* **ABOUT THIS TASK**
Only an exact, line-for-line copy of the data will serve as the answer.

* **INFORMATION**
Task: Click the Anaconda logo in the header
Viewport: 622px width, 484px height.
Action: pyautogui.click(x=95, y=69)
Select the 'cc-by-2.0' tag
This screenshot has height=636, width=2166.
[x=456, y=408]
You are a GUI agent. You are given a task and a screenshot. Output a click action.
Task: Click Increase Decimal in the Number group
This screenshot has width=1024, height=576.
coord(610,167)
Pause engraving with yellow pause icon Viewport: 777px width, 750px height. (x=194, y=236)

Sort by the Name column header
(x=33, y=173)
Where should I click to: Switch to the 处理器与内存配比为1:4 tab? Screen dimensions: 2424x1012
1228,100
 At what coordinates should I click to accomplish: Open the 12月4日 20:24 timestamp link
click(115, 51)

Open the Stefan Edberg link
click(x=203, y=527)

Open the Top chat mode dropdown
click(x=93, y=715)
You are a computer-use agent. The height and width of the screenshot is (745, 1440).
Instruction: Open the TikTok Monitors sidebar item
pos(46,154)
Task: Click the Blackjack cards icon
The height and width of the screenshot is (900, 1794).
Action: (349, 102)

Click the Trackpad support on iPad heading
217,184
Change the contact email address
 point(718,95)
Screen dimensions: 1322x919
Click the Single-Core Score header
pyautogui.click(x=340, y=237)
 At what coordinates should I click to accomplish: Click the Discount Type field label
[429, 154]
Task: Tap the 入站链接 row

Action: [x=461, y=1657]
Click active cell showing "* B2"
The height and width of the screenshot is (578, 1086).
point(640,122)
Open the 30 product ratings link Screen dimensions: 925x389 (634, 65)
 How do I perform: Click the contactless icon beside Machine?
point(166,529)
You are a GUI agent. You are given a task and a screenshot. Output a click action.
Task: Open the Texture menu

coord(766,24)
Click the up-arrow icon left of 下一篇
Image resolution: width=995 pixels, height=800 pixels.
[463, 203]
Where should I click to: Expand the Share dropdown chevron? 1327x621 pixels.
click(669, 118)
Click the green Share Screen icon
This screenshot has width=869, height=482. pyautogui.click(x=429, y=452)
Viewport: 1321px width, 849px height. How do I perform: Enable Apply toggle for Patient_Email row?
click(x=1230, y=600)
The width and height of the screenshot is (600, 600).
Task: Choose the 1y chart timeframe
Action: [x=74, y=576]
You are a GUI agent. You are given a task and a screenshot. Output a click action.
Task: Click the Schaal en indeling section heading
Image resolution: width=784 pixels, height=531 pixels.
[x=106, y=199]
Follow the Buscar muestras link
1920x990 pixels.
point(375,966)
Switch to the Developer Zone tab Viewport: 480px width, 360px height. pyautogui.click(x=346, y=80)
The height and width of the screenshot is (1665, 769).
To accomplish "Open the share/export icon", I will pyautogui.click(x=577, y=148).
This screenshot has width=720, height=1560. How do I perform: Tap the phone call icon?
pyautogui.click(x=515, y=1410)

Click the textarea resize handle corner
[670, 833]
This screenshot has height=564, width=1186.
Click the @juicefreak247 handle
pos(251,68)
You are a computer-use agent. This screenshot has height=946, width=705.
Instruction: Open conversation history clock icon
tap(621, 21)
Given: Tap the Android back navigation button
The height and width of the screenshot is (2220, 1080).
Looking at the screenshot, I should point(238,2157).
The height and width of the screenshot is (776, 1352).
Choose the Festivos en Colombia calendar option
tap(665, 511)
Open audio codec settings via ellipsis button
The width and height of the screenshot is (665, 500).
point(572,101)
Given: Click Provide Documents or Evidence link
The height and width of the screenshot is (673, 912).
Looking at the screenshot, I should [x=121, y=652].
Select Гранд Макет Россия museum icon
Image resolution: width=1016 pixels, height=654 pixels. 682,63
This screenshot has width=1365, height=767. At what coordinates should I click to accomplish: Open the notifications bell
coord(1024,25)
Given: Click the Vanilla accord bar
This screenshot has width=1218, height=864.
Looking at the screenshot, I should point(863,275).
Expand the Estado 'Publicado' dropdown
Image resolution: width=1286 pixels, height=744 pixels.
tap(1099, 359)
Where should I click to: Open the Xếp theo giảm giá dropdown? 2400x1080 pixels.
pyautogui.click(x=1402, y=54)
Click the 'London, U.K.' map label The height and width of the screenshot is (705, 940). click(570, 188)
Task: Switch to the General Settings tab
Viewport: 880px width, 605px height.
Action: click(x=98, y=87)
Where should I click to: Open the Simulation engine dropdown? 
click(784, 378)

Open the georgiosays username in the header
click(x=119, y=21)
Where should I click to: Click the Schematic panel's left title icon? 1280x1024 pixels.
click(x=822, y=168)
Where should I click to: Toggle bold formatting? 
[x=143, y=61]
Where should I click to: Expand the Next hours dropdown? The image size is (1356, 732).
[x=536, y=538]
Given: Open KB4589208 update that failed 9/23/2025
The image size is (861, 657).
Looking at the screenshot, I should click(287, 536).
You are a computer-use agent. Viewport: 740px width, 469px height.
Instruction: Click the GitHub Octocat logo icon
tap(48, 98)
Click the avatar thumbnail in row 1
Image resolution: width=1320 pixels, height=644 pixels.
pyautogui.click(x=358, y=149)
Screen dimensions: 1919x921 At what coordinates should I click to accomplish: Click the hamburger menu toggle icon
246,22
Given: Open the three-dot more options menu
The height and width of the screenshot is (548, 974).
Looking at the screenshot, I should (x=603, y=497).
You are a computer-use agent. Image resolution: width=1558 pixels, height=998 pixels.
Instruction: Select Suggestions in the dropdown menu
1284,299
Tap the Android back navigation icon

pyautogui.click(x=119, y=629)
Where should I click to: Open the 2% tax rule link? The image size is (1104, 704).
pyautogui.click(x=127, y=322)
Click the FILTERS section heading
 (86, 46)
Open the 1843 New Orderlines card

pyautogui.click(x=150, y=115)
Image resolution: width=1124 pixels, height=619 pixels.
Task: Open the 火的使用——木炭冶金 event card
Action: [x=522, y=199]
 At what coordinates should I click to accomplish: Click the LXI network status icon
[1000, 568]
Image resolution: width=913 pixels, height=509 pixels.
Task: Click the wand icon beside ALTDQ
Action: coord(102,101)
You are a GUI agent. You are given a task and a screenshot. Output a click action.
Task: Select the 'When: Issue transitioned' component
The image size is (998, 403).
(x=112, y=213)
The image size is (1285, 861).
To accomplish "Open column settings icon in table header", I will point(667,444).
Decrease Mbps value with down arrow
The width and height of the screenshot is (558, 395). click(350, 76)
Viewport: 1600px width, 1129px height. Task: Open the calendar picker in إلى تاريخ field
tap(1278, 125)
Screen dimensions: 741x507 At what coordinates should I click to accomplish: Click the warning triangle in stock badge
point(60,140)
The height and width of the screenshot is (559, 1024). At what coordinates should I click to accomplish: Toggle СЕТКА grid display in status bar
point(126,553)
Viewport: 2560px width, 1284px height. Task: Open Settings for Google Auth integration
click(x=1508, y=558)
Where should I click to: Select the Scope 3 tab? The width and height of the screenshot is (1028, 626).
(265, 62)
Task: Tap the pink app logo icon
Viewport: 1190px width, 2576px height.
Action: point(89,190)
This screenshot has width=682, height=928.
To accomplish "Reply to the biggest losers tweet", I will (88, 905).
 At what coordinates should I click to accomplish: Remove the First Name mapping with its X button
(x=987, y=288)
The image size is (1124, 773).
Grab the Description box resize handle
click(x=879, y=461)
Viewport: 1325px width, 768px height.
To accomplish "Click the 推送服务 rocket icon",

* **EXERCISE RESPONSE**
Task: Click the Anaconda logo in the header
Viewport: 622px width, 484px height.
Action: pyautogui.click(x=95, y=69)
Select the 'cc-by-2.0' tag
This screenshot has height=636, width=2166.
[x=456, y=408]
You are a GUI agent. You are given a task and a screenshot. Output a click action.
Task: Click Increase Decimal in the Number group
This screenshot has width=1024, height=576.
coord(610,167)
Pause engraving with yellow pause icon Viewport: 777px width, 750px height. (x=194, y=236)

Sort by the Name column header
(x=33, y=173)
Where should I click to: Switch to the 处理器与内存配比为1:4 tab? Screen dimensions: 2424x1012
1228,100
 At what coordinates should I click to accomplish: Open the 12月4日 20:24 timestamp link
click(115, 51)

Open the Stefan Edberg link
click(x=203, y=527)

Open the Top chat mode dropdown
click(x=93, y=715)
You are a computer-use agent. The height and width of the screenshot is (745, 1440).
Instruction: Open the TikTok Monitors sidebar item
pos(46,154)
Task: Click the Blackjack cards icon
The height and width of the screenshot is (900, 1794).
Action: (349, 102)

Click the Trackpad support on iPad heading
217,184
Change the contact email address
 point(718,95)
Screen dimensions: 1322x919
Click the Single-Core Score header
pyautogui.click(x=340, y=237)
 At what coordinates should I click to accomplish: Click the Discount Type field label
[429, 154]
Task: Tap the 入站链接 row

Action: [x=461, y=1657]
Click active cell showing "* B2"
The height and width of the screenshot is (578, 1086).
point(640,122)
Open the 30 product ratings link Screen dimensions: 925x389 (634, 65)
 How do I perform: Click the contactless icon beside Machine?
point(166,529)
You are a GUI agent. You are given a task and a screenshot. Output a click action.
Task: Open the Texture menu

coord(766,24)
Click the up-arrow icon left of 下一篇
Image resolution: width=995 pixels, height=800 pixels.
[463, 203]
Where should I click to: Expand the Share dropdown chevron? 1327x621 pixels.
click(669, 118)
Click the green Share Screen icon
This screenshot has width=869, height=482. pyautogui.click(x=429, y=452)
Viewport: 1321px width, 849px height. How do I perform: Enable Apply toggle for Patient_Email row?
click(x=1230, y=600)
The width and height of the screenshot is (600, 600).
Task: Choose the 1y chart timeframe
Action: [x=74, y=576]
You are a GUI agent. You are given a task and a screenshot. Output a click action.
Task: Click the Schaal en indeling section heading
Image resolution: width=784 pixels, height=531 pixels.
[x=106, y=199]
Follow the Buscar muestras link
1920x990 pixels.
point(375,966)
Switch to the Developer Zone tab Viewport: 480px width, 360px height. pyautogui.click(x=346, y=80)
The height and width of the screenshot is (1665, 769).
To accomplish "Open the share/export icon", I will pyautogui.click(x=577, y=148).
This screenshot has width=720, height=1560. How do I perform: Tap the phone call icon?
pyautogui.click(x=515, y=1410)

Click the textarea resize handle corner
[670, 833]
This screenshot has height=564, width=1186.
Click the @juicefreak247 handle
pos(251,68)
You are a computer-use agent. This screenshot has height=946, width=705.
Instruction: Open conversation history clock icon
tap(621, 21)
Given: Tap the Android back navigation button
The height and width of the screenshot is (2220, 1080).
Looking at the screenshot, I should point(238,2157).
The height and width of the screenshot is (776, 1352).
Choose the Festivos en Colombia calendar option
tap(665, 511)
Open audio codec settings via ellipsis button
The width and height of the screenshot is (665, 500).
point(572,101)
Given: Click Provide Documents or Evidence link
The height and width of the screenshot is (673, 912).
Looking at the screenshot, I should [x=121, y=652].
Select Гранд Макет Россия museum icon
Image resolution: width=1016 pixels, height=654 pixels. 682,63
This screenshot has width=1365, height=767. At what coordinates should I click to accomplish: Open the notifications bell
coord(1024,25)
Given: Click the Vanilla accord bar
This screenshot has width=1218, height=864.
Looking at the screenshot, I should point(863,275).
Expand the Estado 'Publicado' dropdown
Image resolution: width=1286 pixels, height=744 pixels.
tap(1099, 359)
Where should I click to: Open the Xếp theo giảm giá dropdown? 2400x1080 pixels.
pyautogui.click(x=1402, y=54)
Click the 'London, U.K.' map label The height and width of the screenshot is (705, 940). click(570, 188)
Task: Switch to the General Settings tab
Viewport: 880px width, 605px height.
Action: click(x=98, y=87)
Where should I click to: Open the Simulation engine dropdown? 
click(784, 378)

Open the georgiosays username in the header
click(x=119, y=21)
Where should I click to: Click the Schematic panel's left title icon? 1280x1024 pixels.
click(x=822, y=168)
Where should I click to: Toggle bold formatting? 
[x=143, y=61]
Where should I click to: Expand the Next hours dropdown? The image size is (1356, 732).
[x=536, y=538]
Given: Open KB4589208 update that failed 9/23/2025
The image size is (861, 657).
Looking at the screenshot, I should click(287, 536).
You are a computer-use agent. Viewport: 740px width, 469px height.
Instruction: Click the GitHub Octocat logo icon
tap(48, 98)
Click the avatar thumbnail in row 1
Image resolution: width=1320 pixels, height=644 pixels.
pyautogui.click(x=358, y=149)
Screen dimensions: 1919x921 At what coordinates should I click to accomplish: Click the hamburger menu toggle icon
246,22
Given: Open the three-dot more options menu
The height and width of the screenshot is (548, 974).
Looking at the screenshot, I should (x=603, y=497).
You are a computer-use agent. Image resolution: width=1558 pixels, height=998 pixels.
Instruction: Select Suggestions in the dropdown menu
1284,299
Tap the Android back navigation icon

pyautogui.click(x=119, y=629)
Where should I click to: Open the 2% tax rule link? The image size is (1104, 704).
pyautogui.click(x=127, y=322)
Click the FILTERS section heading
 (86, 46)
Open the 1843 New Orderlines card

pyautogui.click(x=150, y=115)
Image resolution: width=1124 pixels, height=619 pixels.
Task: Open the 火的使用——木炭冶金 event card
Action: [x=522, y=199]
 At what coordinates should I click to accomplish: Click the LXI network status icon
[1000, 568]
Image resolution: width=913 pixels, height=509 pixels.
Task: Click the wand icon beside ALTDQ
Action: coord(102,101)
You are a GUI agent. You are given a task and a screenshot. Output a click action.
Task: Select the 'When: Issue transitioned' component
The image size is (998, 403).
(x=112, y=213)
The image size is (1285, 861).
To accomplish "Open column settings icon in table header", I will point(667,444).
Decrease Mbps value with down arrow
The width and height of the screenshot is (558, 395). click(350, 76)
Viewport: 1600px width, 1129px height. Task: Open the calendar picker in إلى تاريخ field
tap(1278, 125)
Screen dimensions: 741x507 At what coordinates should I click to accomplish: Click the warning triangle in stock badge
point(60,140)
The height and width of the screenshot is (559, 1024). At what coordinates should I click to accomplish: Toggle СЕТКА grid display in status bar
point(126,553)
Viewport: 2560px width, 1284px height. Task: Open Settings for Google Auth integration
click(x=1508, y=558)
Where should I click to: Select the Scope 3 tab? The width and height of the screenshot is (1028, 626).
(265, 62)
Task: Tap the pink app logo icon
Viewport: 1190px width, 2576px height.
Action: point(89,190)
This screenshot has width=682, height=928.
To accomplish "Reply to the biggest losers tweet", I will (88, 905).
 At what coordinates should I click to accomplish: Remove the First Name mapping with its X button
(x=987, y=288)
The image size is (1124, 773).
Grab the Description box resize handle
click(x=879, y=461)
Viewport: 1325px width, 768px height.
To accomplish "Click the 推送服务 rocket icon",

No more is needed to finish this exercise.